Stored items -
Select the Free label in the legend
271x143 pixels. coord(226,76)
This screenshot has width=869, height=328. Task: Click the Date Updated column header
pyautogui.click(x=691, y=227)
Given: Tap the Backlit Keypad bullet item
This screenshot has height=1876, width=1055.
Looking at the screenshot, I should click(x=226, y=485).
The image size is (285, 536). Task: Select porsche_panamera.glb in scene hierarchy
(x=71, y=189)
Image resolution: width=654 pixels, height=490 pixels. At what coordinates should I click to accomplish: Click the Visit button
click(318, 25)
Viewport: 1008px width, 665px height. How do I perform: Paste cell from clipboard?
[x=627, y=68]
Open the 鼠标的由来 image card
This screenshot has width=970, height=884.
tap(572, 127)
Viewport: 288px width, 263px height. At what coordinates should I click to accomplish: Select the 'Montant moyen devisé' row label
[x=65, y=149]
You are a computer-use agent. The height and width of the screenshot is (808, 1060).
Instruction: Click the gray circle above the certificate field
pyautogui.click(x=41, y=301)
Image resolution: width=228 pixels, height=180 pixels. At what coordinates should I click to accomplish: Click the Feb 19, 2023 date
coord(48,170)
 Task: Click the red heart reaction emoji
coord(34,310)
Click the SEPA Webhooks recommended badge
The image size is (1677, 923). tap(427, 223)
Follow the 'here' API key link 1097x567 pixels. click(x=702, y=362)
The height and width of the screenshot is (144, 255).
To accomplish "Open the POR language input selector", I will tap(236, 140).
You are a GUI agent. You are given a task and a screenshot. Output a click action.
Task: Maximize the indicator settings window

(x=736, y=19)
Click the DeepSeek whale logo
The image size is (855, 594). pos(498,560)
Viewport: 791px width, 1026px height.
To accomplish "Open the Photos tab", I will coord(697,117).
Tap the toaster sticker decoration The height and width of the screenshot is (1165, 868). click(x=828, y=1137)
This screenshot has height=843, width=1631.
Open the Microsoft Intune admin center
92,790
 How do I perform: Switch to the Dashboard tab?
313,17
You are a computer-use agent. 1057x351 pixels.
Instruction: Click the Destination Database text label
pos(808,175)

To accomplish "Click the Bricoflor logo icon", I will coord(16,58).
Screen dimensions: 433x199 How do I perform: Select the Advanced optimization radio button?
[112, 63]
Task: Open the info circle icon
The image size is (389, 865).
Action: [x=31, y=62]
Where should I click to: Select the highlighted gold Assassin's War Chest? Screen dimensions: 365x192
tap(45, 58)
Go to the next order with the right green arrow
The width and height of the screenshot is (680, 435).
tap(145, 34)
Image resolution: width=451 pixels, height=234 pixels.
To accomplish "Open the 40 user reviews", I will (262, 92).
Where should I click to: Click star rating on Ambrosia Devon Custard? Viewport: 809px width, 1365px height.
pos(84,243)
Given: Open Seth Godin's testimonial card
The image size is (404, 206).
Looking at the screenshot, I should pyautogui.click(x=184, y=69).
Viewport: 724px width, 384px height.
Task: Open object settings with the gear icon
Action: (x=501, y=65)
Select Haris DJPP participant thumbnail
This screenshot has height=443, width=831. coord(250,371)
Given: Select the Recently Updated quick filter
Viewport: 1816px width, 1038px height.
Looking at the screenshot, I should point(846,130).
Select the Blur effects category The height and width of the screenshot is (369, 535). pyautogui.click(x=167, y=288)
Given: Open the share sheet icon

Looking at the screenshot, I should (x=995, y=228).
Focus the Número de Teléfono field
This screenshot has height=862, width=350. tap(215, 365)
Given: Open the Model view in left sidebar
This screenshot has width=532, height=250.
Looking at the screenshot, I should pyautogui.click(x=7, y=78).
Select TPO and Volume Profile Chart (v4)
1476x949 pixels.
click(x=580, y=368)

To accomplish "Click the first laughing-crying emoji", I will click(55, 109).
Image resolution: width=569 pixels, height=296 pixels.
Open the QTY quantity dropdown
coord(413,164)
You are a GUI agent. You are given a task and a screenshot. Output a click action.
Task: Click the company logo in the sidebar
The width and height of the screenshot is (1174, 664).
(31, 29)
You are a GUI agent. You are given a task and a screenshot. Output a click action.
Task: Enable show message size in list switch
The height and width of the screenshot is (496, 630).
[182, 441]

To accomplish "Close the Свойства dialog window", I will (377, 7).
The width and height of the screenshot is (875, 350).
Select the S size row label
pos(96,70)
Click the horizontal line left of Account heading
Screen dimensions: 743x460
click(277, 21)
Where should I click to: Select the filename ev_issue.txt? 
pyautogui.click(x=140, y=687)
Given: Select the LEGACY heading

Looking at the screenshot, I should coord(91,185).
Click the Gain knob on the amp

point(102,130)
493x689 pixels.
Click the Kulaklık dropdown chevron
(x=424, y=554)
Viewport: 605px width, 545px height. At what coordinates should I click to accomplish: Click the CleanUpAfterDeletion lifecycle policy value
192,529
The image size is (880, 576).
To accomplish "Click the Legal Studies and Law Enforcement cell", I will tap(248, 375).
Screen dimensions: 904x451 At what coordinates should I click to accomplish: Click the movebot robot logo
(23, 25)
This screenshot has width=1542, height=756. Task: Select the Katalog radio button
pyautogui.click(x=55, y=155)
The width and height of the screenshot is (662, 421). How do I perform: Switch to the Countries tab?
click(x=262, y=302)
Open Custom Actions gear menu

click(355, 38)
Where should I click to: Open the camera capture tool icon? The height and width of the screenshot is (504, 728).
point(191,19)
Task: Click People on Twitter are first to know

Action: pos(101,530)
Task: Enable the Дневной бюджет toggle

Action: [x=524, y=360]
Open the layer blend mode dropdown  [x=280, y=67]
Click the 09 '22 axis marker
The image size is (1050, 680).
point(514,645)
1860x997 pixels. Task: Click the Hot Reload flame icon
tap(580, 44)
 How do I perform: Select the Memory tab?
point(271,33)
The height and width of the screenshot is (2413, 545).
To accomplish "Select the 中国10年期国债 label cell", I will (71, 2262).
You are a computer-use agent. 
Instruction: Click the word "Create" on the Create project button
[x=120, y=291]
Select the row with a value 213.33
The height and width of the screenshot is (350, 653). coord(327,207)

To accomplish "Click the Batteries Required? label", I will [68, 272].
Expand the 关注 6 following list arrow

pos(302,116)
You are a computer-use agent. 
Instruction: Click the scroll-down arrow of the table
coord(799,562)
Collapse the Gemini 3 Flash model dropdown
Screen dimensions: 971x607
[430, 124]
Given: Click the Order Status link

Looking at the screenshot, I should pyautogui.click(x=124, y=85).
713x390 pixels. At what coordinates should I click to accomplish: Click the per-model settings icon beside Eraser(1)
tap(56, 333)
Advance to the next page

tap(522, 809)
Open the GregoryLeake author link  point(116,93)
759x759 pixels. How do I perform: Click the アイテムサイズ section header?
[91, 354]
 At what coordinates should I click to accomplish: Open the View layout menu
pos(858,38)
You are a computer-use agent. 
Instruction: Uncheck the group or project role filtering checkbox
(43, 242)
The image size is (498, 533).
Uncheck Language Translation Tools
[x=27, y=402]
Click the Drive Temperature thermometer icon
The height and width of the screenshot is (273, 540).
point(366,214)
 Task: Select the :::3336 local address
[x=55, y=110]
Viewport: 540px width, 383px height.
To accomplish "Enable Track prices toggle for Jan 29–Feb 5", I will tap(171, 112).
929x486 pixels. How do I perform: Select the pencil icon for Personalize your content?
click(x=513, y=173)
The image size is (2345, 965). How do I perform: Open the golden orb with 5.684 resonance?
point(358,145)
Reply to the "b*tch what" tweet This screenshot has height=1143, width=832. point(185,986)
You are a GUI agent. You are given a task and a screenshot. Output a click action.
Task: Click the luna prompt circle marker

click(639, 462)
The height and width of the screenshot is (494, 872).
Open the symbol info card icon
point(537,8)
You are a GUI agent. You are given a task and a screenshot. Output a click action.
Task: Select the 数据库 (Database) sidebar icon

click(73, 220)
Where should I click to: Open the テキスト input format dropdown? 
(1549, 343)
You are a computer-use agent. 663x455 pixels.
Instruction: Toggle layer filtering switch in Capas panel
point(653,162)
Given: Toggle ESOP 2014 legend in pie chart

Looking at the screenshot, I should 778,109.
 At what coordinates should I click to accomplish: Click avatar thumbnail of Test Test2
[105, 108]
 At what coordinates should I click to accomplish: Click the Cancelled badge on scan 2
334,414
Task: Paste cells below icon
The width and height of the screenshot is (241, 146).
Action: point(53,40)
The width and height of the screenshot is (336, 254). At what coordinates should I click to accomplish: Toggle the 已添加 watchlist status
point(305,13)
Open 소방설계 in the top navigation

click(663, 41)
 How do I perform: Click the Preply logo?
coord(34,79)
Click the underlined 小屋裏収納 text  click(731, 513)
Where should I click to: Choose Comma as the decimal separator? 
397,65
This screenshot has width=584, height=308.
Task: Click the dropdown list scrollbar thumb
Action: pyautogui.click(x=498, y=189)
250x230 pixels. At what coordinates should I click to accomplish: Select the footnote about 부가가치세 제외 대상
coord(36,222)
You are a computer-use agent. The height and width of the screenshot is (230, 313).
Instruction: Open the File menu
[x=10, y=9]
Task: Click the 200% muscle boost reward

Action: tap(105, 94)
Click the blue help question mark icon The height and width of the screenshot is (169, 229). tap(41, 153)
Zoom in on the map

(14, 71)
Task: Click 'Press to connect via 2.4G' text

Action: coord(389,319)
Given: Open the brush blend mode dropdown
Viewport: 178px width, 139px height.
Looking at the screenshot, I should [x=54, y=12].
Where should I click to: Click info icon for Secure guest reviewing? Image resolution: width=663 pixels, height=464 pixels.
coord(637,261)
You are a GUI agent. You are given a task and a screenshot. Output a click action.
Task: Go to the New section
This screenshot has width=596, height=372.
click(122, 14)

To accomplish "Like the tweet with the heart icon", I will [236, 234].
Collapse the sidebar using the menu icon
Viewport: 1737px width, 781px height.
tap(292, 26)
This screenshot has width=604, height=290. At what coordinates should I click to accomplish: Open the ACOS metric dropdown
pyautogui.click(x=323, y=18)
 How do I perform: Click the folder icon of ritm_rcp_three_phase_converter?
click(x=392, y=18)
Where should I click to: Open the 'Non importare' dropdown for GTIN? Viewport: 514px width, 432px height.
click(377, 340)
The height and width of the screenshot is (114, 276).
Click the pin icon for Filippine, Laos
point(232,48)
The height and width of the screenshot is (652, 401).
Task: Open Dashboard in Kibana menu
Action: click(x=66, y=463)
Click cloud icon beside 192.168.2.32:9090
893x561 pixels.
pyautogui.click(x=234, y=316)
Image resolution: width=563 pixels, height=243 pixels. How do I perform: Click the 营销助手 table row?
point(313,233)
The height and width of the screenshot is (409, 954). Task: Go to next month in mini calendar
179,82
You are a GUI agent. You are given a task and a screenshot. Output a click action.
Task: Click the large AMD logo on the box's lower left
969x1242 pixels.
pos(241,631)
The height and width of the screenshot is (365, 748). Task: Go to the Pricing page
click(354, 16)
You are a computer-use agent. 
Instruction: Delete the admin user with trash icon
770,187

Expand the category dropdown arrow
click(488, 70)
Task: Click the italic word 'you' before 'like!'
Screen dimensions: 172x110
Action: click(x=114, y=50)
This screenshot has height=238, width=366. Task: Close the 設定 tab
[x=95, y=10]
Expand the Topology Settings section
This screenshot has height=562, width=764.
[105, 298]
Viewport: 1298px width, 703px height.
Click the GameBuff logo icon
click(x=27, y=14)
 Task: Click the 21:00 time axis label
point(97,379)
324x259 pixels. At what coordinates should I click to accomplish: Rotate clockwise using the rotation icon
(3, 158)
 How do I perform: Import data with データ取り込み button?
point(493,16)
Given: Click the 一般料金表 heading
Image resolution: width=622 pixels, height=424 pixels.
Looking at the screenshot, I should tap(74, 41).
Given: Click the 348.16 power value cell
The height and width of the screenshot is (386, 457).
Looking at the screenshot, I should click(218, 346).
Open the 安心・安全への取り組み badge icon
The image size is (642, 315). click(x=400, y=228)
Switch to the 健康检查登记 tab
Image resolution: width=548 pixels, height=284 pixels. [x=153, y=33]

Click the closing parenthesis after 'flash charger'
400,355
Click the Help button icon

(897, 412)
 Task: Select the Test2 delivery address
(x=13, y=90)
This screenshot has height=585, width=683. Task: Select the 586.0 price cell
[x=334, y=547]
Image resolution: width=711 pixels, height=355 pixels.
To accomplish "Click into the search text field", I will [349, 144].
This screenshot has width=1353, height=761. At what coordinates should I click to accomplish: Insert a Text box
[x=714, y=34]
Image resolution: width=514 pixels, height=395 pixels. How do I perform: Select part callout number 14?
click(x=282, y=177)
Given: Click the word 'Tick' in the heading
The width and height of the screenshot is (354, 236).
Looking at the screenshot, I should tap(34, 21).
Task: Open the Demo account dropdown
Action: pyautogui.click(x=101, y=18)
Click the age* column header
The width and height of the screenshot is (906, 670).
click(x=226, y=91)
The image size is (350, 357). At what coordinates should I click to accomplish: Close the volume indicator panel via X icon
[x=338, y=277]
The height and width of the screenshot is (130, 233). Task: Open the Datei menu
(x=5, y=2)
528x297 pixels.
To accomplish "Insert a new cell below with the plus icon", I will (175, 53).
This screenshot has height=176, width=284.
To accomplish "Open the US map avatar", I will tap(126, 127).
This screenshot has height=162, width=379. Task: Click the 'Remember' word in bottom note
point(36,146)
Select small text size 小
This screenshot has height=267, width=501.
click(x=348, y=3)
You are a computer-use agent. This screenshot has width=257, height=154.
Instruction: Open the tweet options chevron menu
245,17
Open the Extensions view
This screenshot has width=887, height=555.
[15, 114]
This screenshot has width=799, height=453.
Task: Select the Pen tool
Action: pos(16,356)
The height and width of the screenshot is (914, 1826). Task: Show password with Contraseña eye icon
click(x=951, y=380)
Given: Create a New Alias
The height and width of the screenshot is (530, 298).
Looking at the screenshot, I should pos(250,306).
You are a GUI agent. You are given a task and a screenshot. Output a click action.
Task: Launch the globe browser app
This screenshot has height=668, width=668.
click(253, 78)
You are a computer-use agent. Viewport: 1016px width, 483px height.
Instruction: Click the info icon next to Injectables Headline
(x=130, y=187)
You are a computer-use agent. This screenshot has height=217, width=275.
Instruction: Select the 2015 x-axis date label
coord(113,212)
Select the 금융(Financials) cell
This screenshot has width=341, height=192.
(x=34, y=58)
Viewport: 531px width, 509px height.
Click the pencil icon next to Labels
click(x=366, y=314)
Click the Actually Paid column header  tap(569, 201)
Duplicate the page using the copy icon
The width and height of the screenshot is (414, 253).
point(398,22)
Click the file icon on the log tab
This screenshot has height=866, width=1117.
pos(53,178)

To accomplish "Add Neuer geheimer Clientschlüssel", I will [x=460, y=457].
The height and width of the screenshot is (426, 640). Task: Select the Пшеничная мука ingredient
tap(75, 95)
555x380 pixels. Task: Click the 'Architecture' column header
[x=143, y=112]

What the task requires - Retrieve each line from the records above where the word "below" occurs.

Problem solution -
Task: Paste cells below icon
To accomplish "Insert a new cell below with the plus icon", I will (175, 53).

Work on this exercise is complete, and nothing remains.